Siakilo is blunter in his assessment of what must be done: “The developed states literally and figuratively have exhausted the ‘climate space’ while they were developing. The only option that Africa is left with is for the developed nations to urgently provide support in the form of finance, technology transfer and capacity building; it is a moral issue.”
Tapuwa O’bren Nhachi, a Zimbabwean social scientist and climate expert, says despite ever-louder calls for a global fund to assist countries and communities in addressing loss and damage, discussions on setting one up have proceeded at a snail’s pace.
“This is mainly because of fierce opposition from rich nations — including the United States, Australia and some European countries — that do not want to be held liable for their historically high greenhouse gas emissions or provide more climate finance,” Nhachi says.
Instead, says Nhachi, some donor governments have focused on expanding access to insurance in developing countries. “The InsuResilience Global Partnership launched in 2017, for instance, aims to bring financial protection against climate and disaster risks to 500 million people, including small-scale farmers, by 2025.”
“But many climate campaigners say insurance cannot be a lasting answer, with losses expected to soar and perhaps become uninsurable as climate disasters intensify,” Nhachi adds. “Funding needs for loss and damage are expected to run into hundreds of billions of dollars per year by 2030. Humanitarian aid also is unlikely to provide sufficient help.”
The biggest challenge with the climate crisis, Nhachi explains, is that it is a scientific phenomenon for which politicians decide the solutions. This means that geopolitics drive the decision-making process, not the effects on the ground.
“Remember,” says Nhachi, “this issue was initiated nine years ago, when U.N. climate negotiators agreed to set up a formal mechanism to tackle loss and damage — but little concrete [action] has emerged, beyond a donor-backed effort to boost insurance against weather disasters in developing countries.”
The world has changed substantially in the last few years. People are coming out of the pandemic fatigued. The war in Ukraine has sparked an energy crisis that has seen several countries in the West return to coal and continue their reliance on fossil fuels. There is also an economic crisis with inflation rising globally. This combination means there is less funding available for reparations and a lack of political will.
Some countries in Africa are taking measures to protect the environment and reduce the causes of climate change. Kenya, Rwanda and Tanzania have imposed strict bans on the use of plastics to curb pollution. Kenya has also invested in clean renewable energy, such as wind and solar, as have Morocco and Egypt.

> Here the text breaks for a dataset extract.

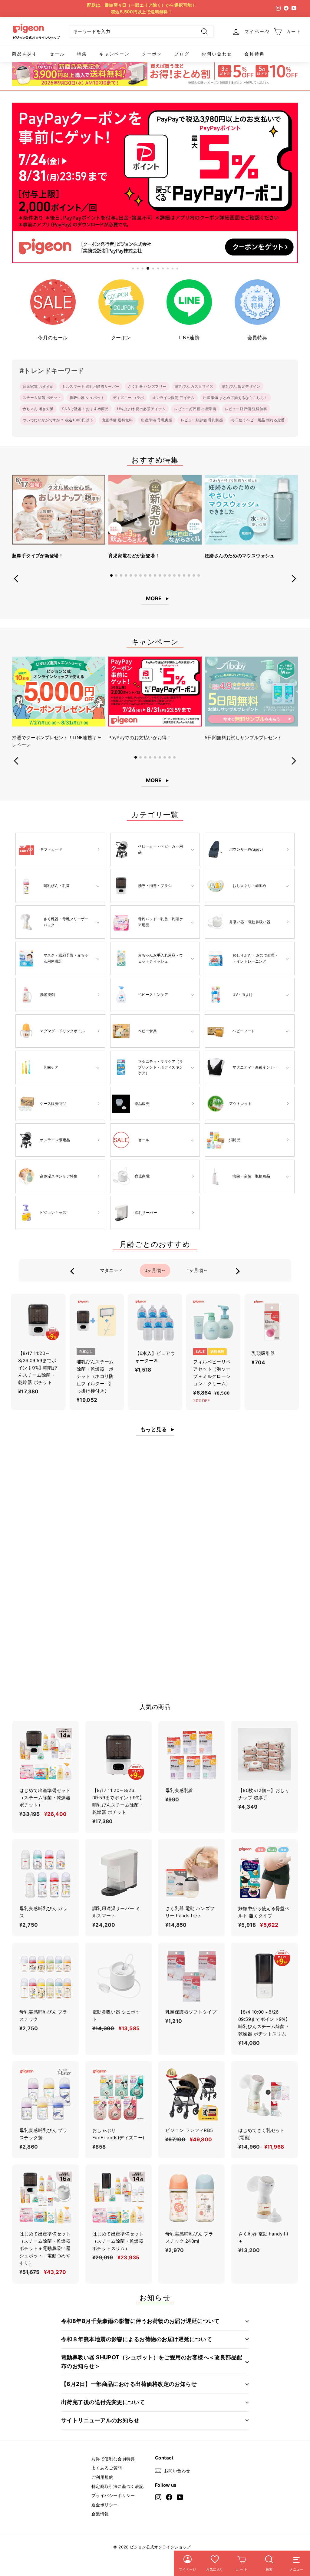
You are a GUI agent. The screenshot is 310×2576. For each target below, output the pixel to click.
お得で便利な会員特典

But in times of crisis and scarcity, countries like Namibia, Uganda and the Democratic Republic of Congo (DRC) have followed a path that carries environmental risk. Last year, Namibia announced the discovery of 11 billion barrels of oil, while Uganda intends to mine its 6.5 billion barrels and the DRC some 5 billion. Zimbabwe is opening new coal mines to meet its energy demands as well as exporting fossil fuels.
As ever, the stakes are high and having the world’s eyes turn to Africa is an opportunity. The U.N. climate summits are renowned for bringing the world’s attention to the global climate crisis — and a big part of that is down to the crowds of activists and protesters who gather on the sidelines of the event. However, with reports of surveillance and arrests of activists before the summit even began, the Egyptian regime appears intent on managing the spotlight, much to the detriment of the continent and the climate.